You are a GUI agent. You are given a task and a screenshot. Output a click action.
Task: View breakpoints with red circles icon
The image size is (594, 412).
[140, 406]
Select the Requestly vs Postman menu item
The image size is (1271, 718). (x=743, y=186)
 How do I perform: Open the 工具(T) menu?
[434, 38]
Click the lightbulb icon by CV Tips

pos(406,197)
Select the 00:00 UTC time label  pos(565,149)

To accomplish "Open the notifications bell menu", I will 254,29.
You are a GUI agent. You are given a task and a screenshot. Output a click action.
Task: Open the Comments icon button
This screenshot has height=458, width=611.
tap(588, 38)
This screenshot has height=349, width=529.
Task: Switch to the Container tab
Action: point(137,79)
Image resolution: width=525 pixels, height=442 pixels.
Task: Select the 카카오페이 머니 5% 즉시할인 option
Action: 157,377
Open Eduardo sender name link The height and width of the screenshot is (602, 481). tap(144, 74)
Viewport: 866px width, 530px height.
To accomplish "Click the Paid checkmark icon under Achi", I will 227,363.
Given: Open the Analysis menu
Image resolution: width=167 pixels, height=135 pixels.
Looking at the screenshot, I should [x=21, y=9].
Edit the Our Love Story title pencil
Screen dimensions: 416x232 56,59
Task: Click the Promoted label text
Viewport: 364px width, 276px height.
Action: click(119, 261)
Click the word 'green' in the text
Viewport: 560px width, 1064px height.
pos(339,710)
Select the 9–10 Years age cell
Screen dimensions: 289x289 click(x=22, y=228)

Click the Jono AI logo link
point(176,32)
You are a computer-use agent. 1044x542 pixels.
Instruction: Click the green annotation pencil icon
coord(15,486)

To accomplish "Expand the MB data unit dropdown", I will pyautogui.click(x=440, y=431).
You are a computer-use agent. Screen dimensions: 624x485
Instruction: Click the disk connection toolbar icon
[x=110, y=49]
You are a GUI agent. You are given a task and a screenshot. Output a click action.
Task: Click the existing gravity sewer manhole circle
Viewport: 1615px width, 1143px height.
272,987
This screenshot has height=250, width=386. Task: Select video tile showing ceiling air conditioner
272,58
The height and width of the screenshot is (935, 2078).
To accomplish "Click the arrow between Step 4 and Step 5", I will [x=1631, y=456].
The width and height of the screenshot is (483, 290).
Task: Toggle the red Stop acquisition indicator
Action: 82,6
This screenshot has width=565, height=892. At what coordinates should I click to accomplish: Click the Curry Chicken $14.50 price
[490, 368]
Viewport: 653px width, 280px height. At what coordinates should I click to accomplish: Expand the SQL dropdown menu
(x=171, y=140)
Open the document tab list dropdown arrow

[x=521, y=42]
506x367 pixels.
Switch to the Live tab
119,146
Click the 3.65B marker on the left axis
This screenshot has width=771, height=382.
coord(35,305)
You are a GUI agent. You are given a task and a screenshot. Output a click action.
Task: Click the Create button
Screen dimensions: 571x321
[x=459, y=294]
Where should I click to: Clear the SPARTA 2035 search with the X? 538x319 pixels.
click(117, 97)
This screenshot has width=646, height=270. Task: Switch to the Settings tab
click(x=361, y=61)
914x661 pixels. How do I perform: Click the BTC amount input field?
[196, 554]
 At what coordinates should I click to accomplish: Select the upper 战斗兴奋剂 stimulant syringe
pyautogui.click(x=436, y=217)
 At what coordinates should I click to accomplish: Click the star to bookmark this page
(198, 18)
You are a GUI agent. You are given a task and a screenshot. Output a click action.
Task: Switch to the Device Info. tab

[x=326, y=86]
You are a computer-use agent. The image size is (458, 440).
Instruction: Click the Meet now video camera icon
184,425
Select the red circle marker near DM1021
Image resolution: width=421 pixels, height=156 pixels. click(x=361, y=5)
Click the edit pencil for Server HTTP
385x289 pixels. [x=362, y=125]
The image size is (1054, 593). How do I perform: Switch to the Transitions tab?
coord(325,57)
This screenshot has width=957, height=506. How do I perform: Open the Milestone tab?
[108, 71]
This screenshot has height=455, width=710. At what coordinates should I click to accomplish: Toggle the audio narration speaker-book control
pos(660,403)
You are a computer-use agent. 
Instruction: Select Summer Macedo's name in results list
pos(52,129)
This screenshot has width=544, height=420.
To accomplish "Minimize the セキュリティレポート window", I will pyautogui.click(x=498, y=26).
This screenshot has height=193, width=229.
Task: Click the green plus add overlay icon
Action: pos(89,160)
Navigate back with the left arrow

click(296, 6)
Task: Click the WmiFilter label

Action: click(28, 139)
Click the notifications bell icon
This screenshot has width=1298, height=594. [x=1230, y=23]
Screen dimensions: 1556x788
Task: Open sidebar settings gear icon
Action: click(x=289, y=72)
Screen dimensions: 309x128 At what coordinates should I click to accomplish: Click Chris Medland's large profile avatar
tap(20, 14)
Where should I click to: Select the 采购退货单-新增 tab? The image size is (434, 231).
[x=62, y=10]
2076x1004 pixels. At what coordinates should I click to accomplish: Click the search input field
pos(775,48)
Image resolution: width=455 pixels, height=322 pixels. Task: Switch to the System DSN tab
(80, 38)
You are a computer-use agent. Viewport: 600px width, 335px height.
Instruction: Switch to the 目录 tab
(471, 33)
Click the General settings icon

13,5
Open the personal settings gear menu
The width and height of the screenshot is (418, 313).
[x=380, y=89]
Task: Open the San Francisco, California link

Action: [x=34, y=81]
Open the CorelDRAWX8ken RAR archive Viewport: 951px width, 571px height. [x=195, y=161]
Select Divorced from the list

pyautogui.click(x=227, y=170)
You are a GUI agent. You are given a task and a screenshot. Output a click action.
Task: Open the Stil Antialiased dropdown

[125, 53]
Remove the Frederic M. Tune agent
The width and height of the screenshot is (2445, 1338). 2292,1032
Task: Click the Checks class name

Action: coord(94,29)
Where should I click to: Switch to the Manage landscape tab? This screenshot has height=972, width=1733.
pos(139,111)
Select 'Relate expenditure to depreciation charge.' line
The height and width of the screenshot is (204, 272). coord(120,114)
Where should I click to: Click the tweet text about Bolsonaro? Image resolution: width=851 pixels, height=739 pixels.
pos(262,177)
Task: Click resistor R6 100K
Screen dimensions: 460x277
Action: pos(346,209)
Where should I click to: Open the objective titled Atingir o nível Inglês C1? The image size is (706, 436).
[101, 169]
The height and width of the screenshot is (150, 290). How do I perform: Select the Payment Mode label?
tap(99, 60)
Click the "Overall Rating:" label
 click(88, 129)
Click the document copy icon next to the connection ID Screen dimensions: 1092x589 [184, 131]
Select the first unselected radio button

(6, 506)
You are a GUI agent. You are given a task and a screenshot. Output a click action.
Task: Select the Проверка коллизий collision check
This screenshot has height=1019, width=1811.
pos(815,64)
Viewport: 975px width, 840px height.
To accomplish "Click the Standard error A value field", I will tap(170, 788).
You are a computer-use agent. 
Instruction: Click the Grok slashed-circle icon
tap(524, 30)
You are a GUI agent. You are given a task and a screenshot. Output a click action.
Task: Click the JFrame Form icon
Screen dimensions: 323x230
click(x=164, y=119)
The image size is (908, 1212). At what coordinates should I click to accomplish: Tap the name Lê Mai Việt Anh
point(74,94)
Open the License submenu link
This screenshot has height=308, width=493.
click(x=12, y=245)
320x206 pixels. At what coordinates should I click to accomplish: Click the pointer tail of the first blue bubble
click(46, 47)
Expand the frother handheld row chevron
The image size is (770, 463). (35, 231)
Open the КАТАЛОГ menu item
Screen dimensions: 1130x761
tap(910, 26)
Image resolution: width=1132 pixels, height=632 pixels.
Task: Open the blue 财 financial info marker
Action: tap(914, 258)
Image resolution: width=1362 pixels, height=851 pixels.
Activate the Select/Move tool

TASK DETAILS :: Pull out every line in the records above that contains the word "document", and copy each one in full.

FULL ANSWER ::
Open the document tab list dropdown arrow
Click the document copy icon next to the connection ID Screen dimensions: 1092x589 [184, 131]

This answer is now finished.